We exchanged goodbyes, and I headed up to Creepy Guy's cafe. I knew Berberville had about a dozen cafes, but I'd honestly never noticed this one before. It's set back a little ways from the road, and looks more like a warehouse than a coffeeshop.

Not surprisingly, a man leaned against the outer wall, smoking. He greeted me. I returned his wishes of peace, then asked if CG was inside. He didn't seem to find it at all strange that I wouldn't want to go inside to look for myself. He went in, called CG's real name (which, no, does not actually translate to Creepy Guy), and out he came. I explained my needs. He unlocked his boutique and invited me in.

I lingered near the door. With one of the steel doors still shut, it was awfully dark and, well, creepy inside his shop. I turned on the lights. CG asked me about "Fatima", my PCV sitemate who left a few months ago. I gave my stock answers. "Yes, she returned to America. Yes, she's fine. Yes, she finished her work. Yes, she was very nice." Then he began asking me about my own timeline. I gave similarly brief but honest answers. He repeatedly invited me to come to his house; I gave the very-useful-but-very-vague phrase blessing him for his generosity, without answering.

Another customer came in, clutching his own set of documents to copy. (Judging from the thick layer of dust over all his touristy tchochkes and jewelry, I'm willing to bet that CG makes 99% of his income from the cafe and copier, not from the goods.) We repeated most of the same conversation. He asked a few questions about America.

By this time, the machine had finally warmed up, and CG began making my copies. I've spent years in the US as a teacher and temp, so have worked my share of photocopier mojo, but I was grateful for his help with this geriatric machine. He actually had to open the front with every copy, and hit about 8 buttons between jobs. He made my 3 copies one at a time, but that may well have been necessary, to keep the thing from jamming up with multi-page confusion.
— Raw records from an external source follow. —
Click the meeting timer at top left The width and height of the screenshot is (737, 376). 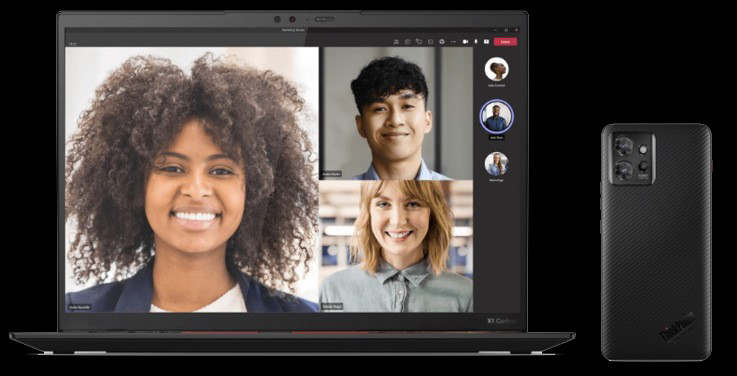72,44
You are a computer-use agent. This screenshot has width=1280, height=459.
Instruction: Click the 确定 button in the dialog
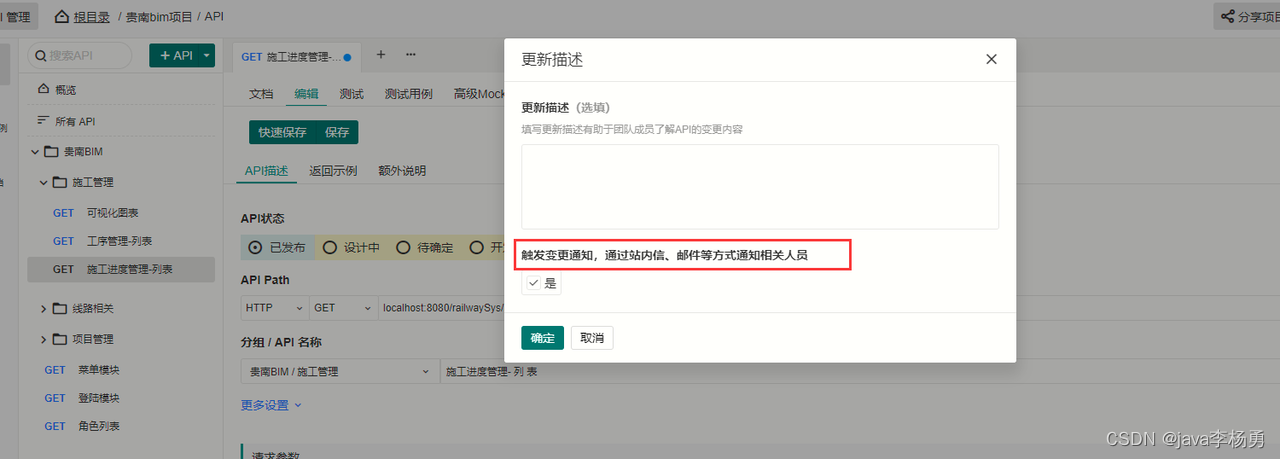pos(542,338)
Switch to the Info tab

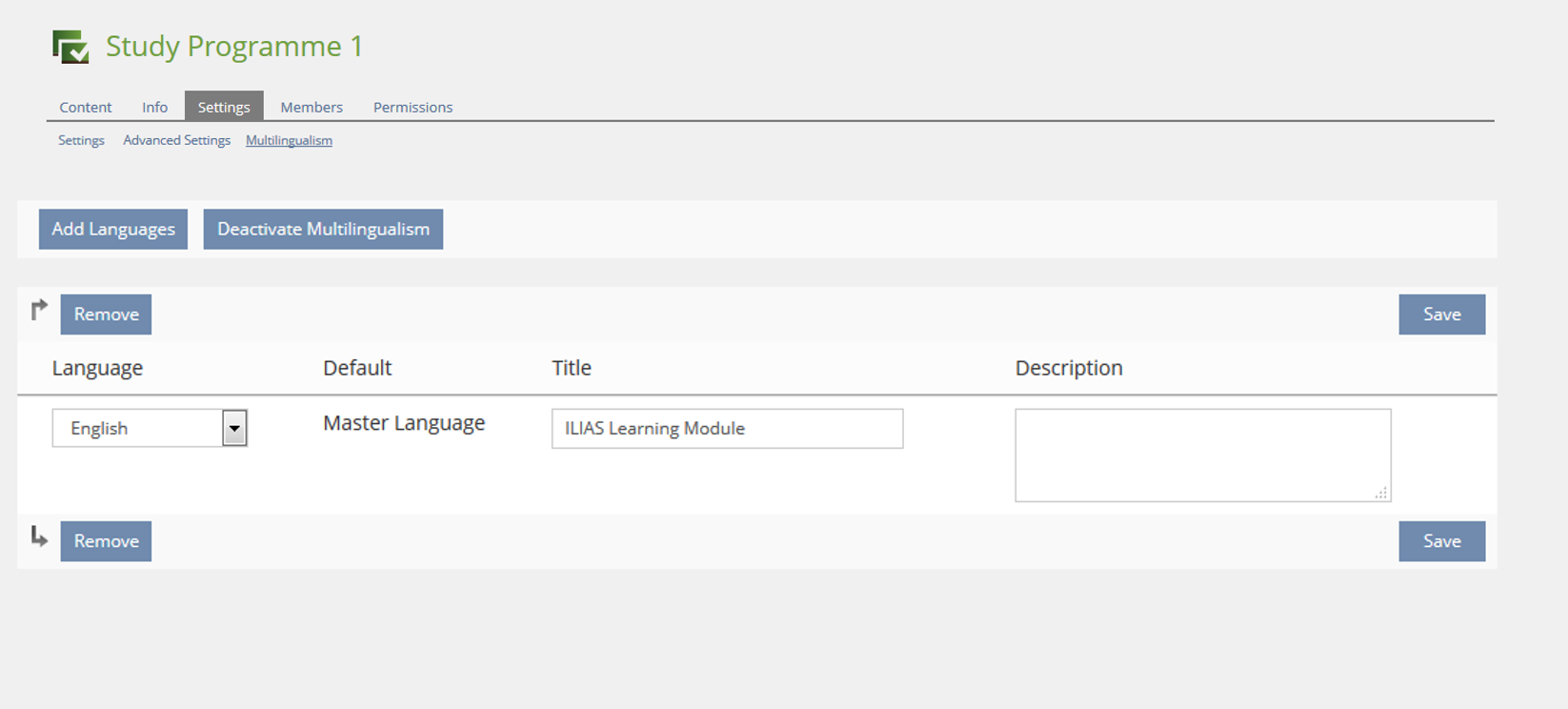(x=154, y=107)
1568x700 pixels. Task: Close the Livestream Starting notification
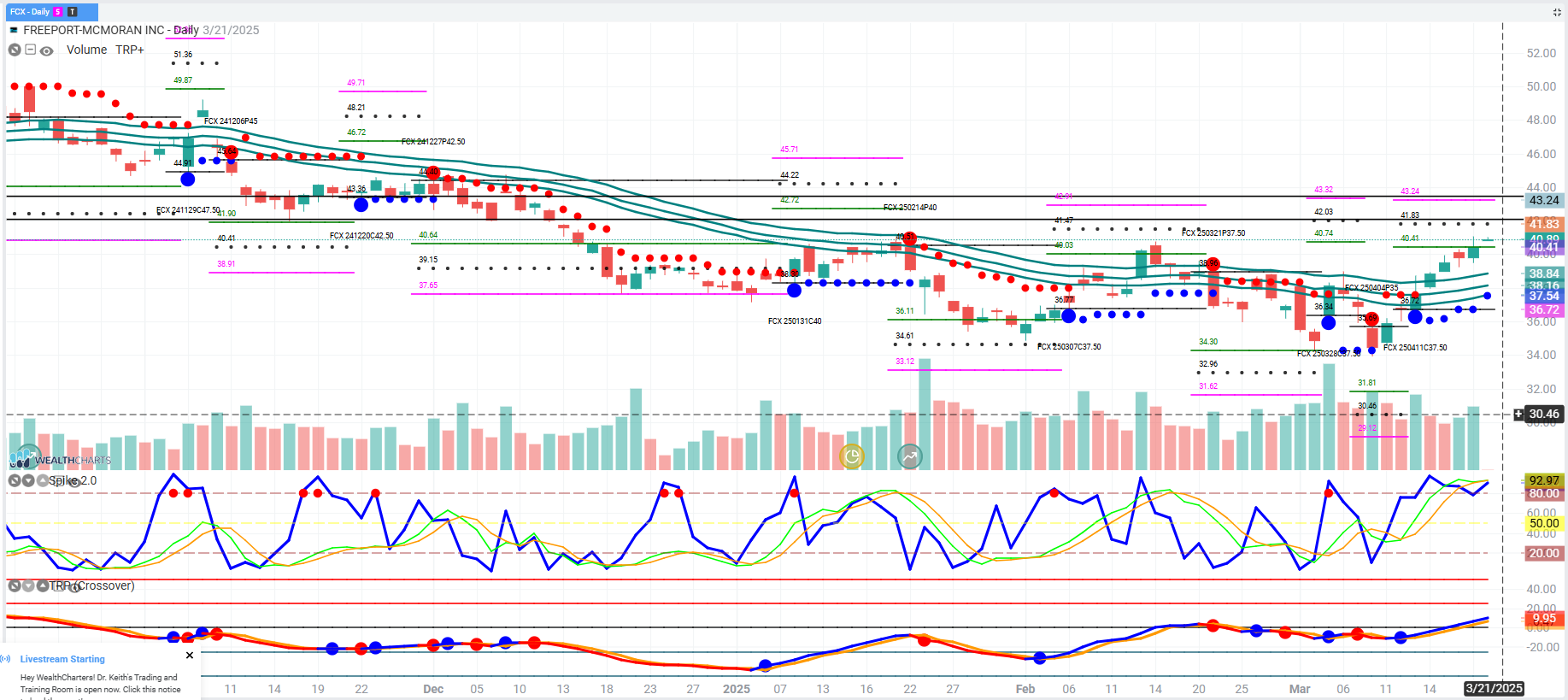[190, 656]
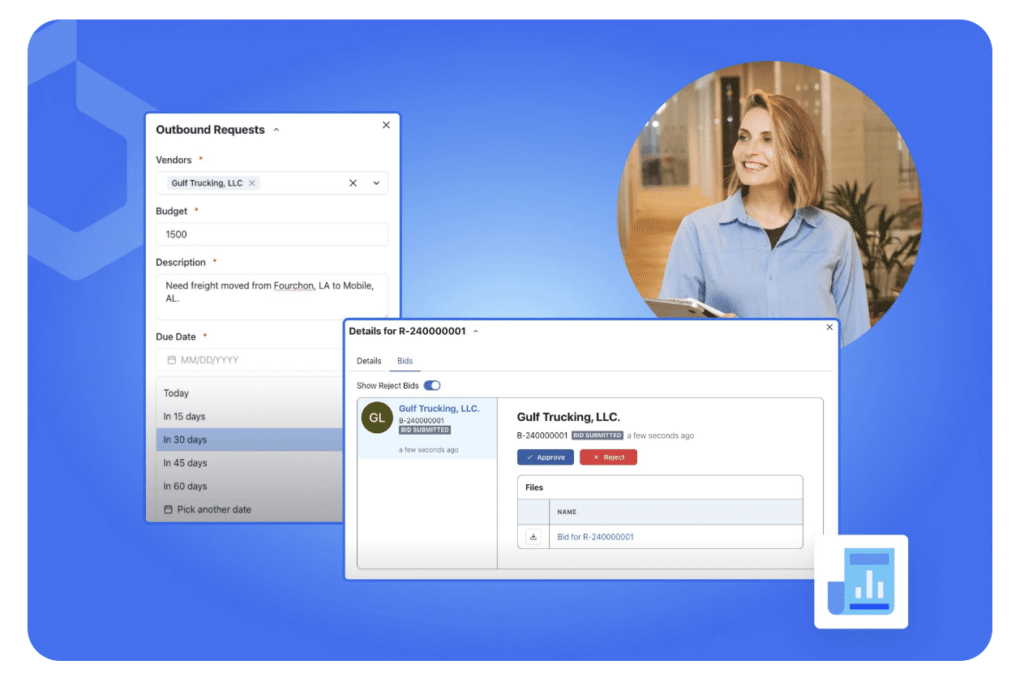Close the Outbound Requests panel

386,125
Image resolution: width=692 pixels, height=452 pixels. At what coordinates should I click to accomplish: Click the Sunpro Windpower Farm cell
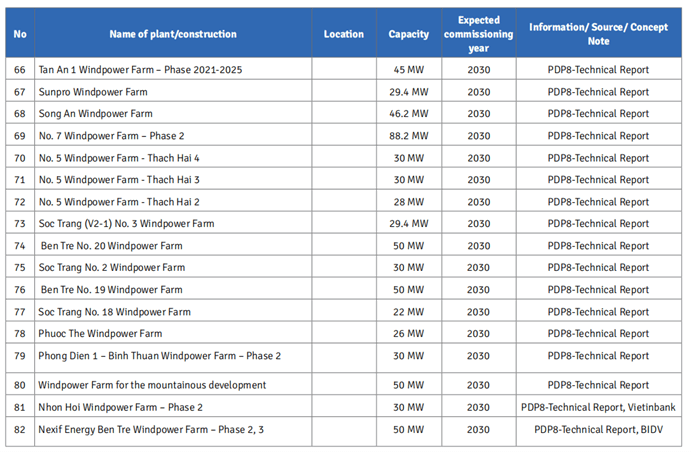tap(93, 92)
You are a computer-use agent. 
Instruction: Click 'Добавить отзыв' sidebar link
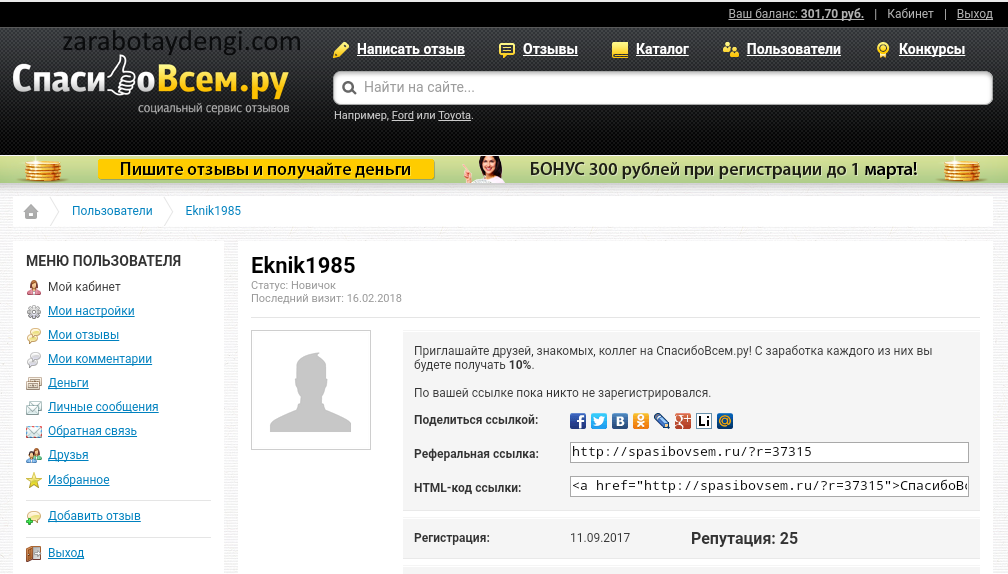click(94, 516)
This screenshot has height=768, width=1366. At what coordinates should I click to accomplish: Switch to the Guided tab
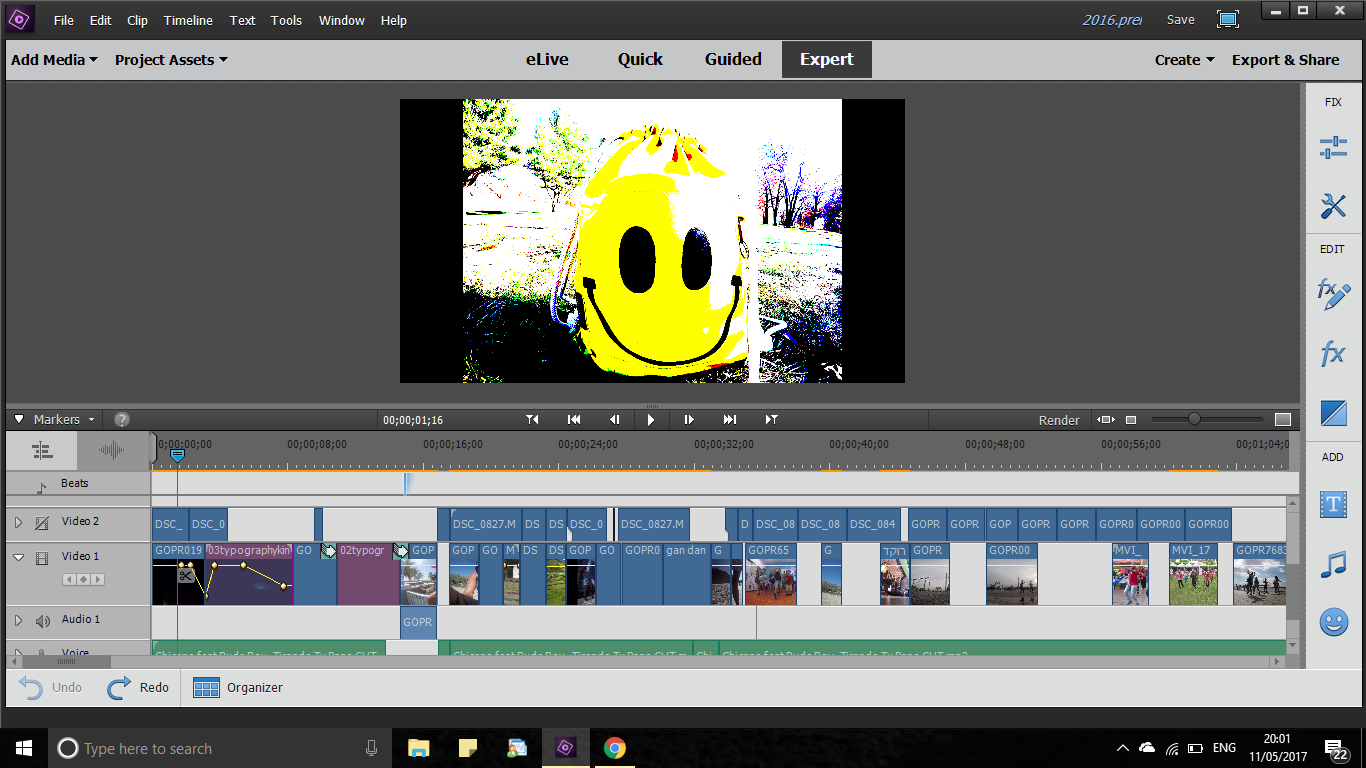coord(733,59)
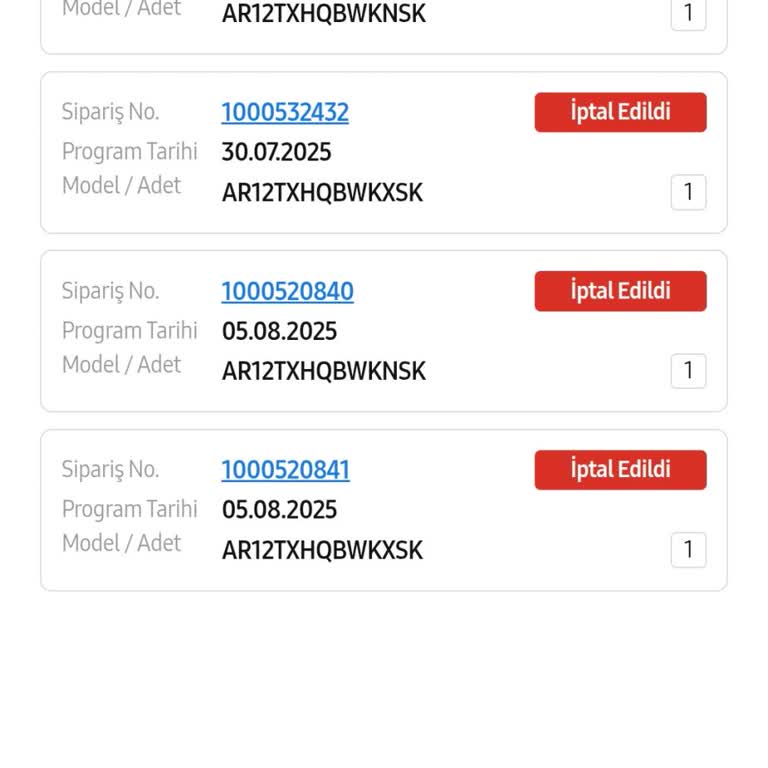768x768 pixels.
Task: Click İptal Edildi badge for order 1000520840
Action: (620, 291)
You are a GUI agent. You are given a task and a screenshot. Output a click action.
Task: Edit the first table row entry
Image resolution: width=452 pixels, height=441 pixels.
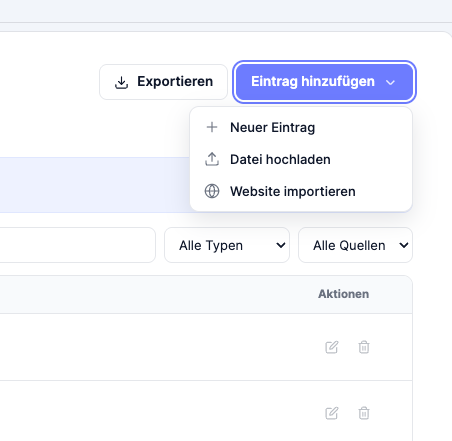tap(332, 347)
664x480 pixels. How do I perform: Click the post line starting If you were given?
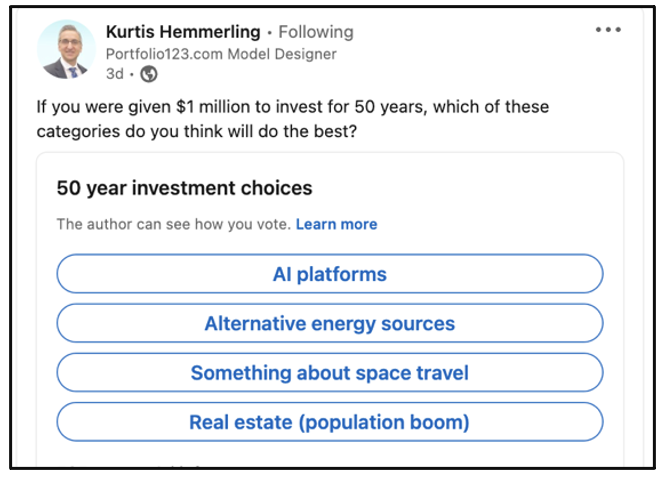click(x=293, y=107)
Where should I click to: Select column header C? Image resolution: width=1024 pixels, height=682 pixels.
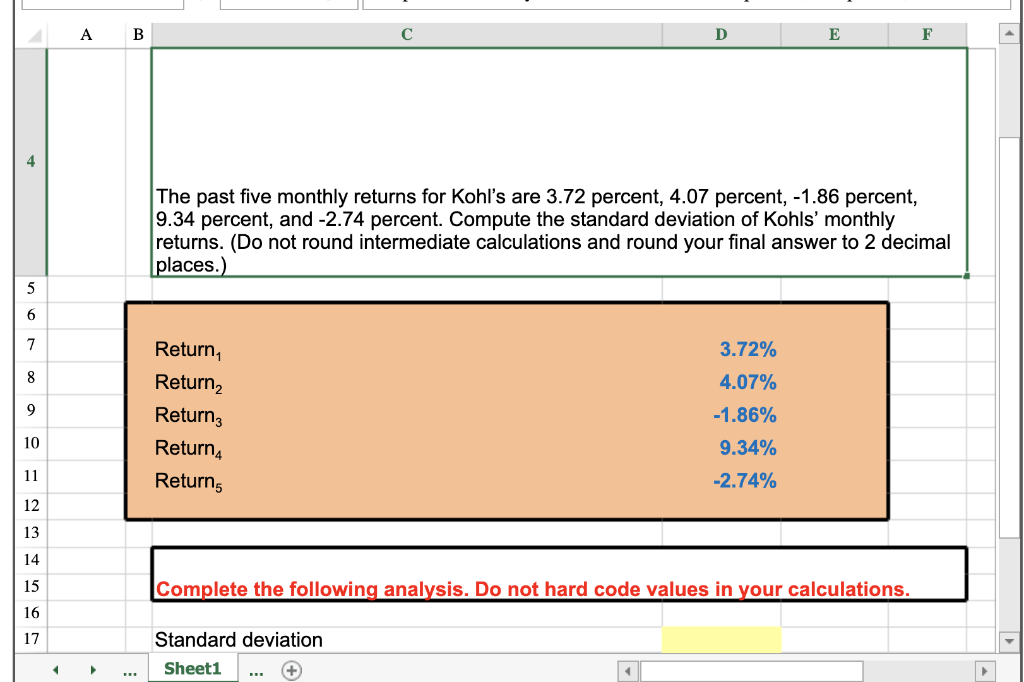tap(406, 34)
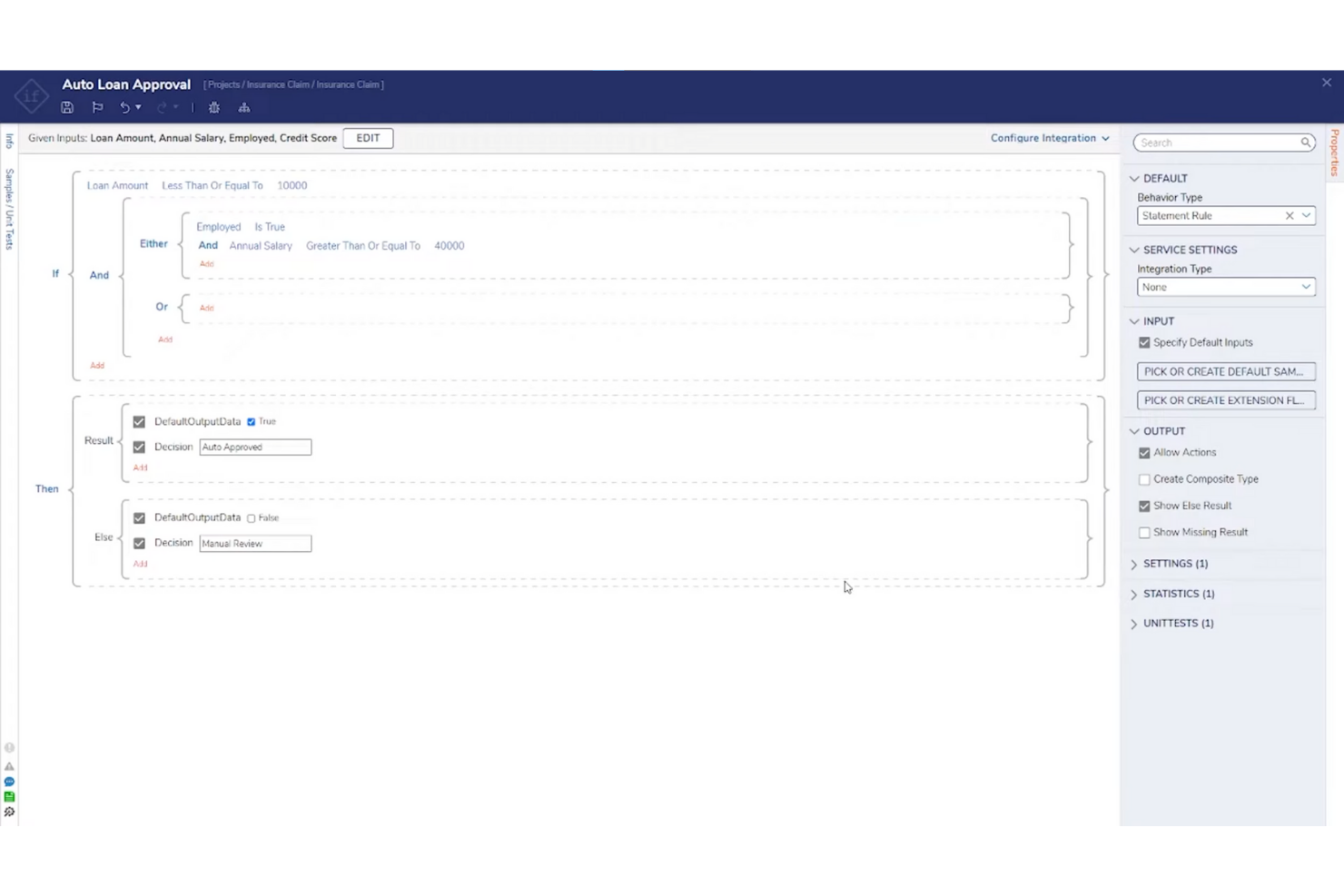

A good 10 minutes after I'd found him at his cafe, my copies were in my hot little hands. I asked him the price. "Whatever you want to pay, my dear," he answered. I pulled out what I thought was the right amount and left it on a table for him before slipping out the door. I said goodbye to the other customer in the shop, and a less formal farewell to CG, from outside the door.

Shaking off that encounter, I headed back to the photo place.

One of my cousins was walking a similar path, so when I got to the still-closed door, I asked him if he knew where to find buKodak. "In the cafe," he said, pointing to one of Berberville's larger establishments. "He's watching the game. With Egypt!" he added, as he headed around a corner.

I walked up to the cafe. Again, someone lounged against the doorframe. This guy I'd met before, though I can't remember in what context. He greeted me by name. I shook his hand, wished him peace, and asked if the photoguy (this time I used his name) was in there. He said that he was, and leaned through the door to holler for him. He then offered me tea? Coffee? Milk? His treat, of course! I declined politely, and then buKodak emerged, and we walked towards his shop.

I explained what I wanted, and he said, "Oh, sorry, that'll have to wait till tomorrow."

"Is it not working?"

"No, I've just run out of photo-paper. I should get more tomorrow, though."

I thought about how long it would take him to process the images and print them all, added to the time it would take to find him tomorrow, plus having to go back to pick them up - and find him yet again... "What if we just put the images on your computer now, and then when the paper comes tomorrow, you can print them?"

He agreed, and in we went. He uploaded the images easily enough, and I was soon back out in the increasingly snowy street. As we parted, I told him to enjoy the game. "Who is Egypt playing?" I asked.


"Is it a good game?"

"Not really. They don't have great ball-handling skills."

I laughed, and he laughed, and off we went on our separate paths.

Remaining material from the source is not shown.